DATA PROVIDED –
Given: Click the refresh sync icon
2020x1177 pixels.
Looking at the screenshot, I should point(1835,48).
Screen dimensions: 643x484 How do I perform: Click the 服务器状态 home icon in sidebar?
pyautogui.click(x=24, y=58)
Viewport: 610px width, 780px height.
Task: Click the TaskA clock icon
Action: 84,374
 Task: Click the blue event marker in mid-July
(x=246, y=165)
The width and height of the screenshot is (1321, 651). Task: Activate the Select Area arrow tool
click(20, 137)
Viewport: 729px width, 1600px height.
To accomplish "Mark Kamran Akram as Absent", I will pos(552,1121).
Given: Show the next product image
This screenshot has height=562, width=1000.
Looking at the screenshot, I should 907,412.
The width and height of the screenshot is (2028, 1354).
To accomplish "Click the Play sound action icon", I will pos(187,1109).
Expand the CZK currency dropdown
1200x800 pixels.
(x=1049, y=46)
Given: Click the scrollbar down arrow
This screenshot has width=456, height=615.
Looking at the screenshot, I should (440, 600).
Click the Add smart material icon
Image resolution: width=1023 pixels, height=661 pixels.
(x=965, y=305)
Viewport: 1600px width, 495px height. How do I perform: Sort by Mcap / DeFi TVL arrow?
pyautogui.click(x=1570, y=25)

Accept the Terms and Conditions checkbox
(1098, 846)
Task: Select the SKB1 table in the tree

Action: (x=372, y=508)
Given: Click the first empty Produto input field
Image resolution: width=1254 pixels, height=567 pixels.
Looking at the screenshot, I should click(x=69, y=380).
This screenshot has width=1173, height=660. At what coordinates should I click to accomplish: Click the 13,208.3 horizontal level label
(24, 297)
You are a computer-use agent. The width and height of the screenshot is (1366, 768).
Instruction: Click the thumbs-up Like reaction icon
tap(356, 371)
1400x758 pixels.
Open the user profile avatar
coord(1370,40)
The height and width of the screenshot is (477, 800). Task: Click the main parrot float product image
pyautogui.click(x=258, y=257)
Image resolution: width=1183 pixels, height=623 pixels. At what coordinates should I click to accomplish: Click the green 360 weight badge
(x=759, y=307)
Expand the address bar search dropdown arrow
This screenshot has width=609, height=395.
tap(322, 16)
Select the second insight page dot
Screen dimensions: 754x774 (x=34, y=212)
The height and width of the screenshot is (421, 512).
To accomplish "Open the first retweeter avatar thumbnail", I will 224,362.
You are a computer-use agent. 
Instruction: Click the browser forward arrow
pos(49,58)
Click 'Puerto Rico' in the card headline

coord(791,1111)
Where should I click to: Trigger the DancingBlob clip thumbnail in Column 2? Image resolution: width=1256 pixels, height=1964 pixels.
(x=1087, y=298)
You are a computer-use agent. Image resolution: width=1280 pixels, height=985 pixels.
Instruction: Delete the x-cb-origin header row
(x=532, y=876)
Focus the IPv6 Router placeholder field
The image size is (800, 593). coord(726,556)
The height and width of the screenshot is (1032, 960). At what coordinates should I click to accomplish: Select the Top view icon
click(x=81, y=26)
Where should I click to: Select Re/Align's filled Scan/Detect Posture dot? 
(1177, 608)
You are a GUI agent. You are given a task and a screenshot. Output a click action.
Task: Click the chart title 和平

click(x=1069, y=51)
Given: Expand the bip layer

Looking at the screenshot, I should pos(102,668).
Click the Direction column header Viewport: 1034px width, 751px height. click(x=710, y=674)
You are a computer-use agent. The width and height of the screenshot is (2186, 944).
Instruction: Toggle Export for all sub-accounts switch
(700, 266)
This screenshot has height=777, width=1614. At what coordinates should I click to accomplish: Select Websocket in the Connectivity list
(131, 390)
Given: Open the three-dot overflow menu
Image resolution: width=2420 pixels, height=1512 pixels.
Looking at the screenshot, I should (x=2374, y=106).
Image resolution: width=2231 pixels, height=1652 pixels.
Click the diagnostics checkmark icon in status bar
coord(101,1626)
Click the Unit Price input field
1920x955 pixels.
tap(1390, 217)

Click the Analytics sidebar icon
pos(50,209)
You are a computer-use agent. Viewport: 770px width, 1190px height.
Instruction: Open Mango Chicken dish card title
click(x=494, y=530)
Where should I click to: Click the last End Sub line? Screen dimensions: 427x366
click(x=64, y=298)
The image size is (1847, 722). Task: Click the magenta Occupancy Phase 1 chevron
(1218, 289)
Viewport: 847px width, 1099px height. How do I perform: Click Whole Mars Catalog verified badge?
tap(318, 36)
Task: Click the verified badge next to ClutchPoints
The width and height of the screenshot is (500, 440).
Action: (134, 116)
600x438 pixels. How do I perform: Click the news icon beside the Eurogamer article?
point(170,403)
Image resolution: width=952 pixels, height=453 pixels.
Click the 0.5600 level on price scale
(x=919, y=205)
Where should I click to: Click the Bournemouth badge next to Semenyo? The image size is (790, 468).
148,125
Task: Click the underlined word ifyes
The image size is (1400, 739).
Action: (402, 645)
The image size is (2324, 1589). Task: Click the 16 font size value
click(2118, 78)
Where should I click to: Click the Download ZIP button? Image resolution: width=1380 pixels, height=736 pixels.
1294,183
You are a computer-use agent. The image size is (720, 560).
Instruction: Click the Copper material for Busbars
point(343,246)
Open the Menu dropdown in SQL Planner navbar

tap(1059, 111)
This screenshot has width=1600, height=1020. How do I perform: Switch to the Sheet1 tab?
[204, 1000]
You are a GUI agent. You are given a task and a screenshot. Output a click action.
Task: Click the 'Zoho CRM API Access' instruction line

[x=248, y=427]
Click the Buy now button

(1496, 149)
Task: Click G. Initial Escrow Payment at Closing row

GIVEN TASK –
Rewrite the data from its start through the line containing "Looking at the screenshot, I should point(1835,48).", with "refresh" replaced by "reload" and everything else unchanged.

CORRECT RESPONSE –
Given: Click the reload sync icon
2020x1177 pixels.
Looking at the screenshot, I should point(1835,48).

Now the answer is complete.